§ **EXERCISE INSTRUCTIONS**
Reproduce the data below word for word, starting at the line that contains "You are a GUI" and continuing through the end of the data. Omit the pictures from your answer.

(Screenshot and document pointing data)
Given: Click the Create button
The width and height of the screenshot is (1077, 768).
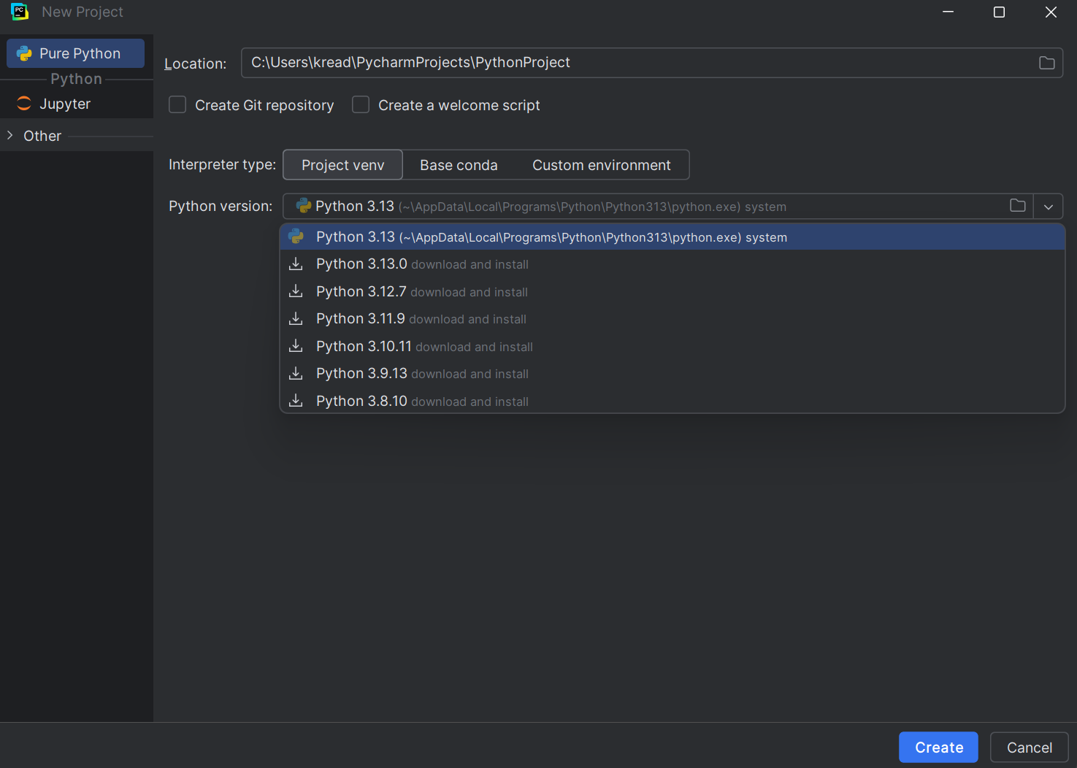Looking at the screenshot, I should click(938, 747).
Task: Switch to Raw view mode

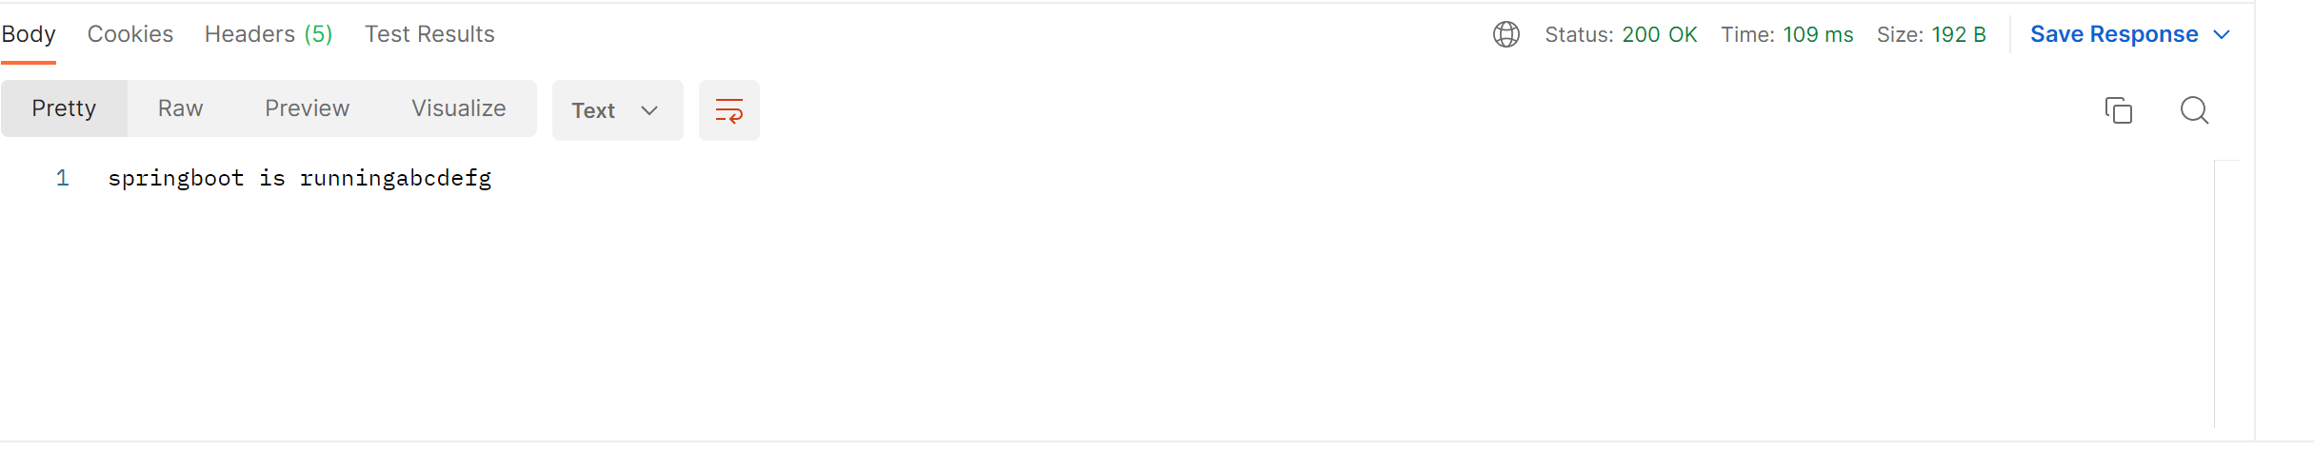Action: [x=180, y=108]
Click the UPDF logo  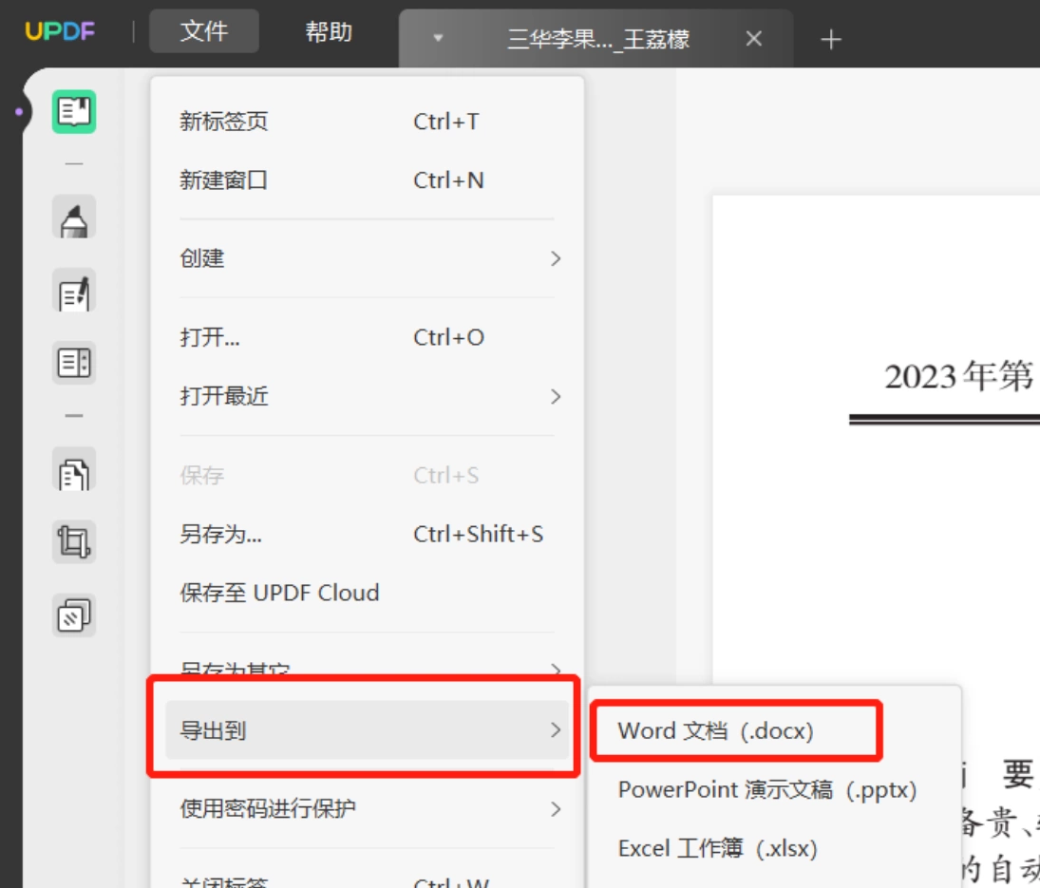[60, 31]
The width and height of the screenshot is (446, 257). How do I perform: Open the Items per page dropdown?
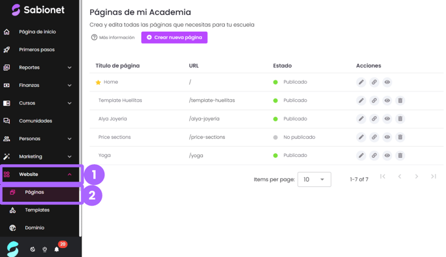314,180
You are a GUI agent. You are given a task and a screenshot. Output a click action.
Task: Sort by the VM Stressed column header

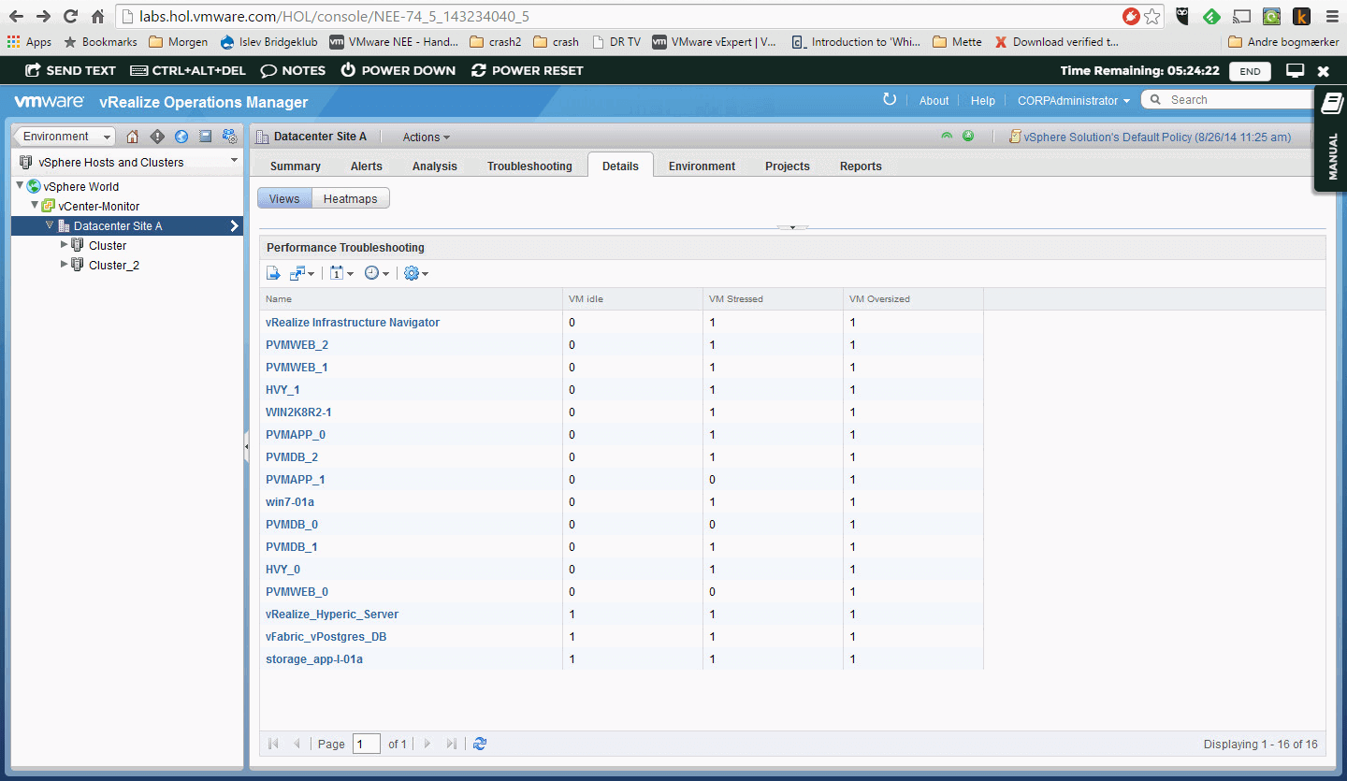pyautogui.click(x=736, y=299)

§ **EXERCISE OUTPUT**
You are a GUI agent. You are given a task and a screenshot. Output a click action.
Task: Sort by the VM Stressed column header

pyautogui.click(x=736, y=299)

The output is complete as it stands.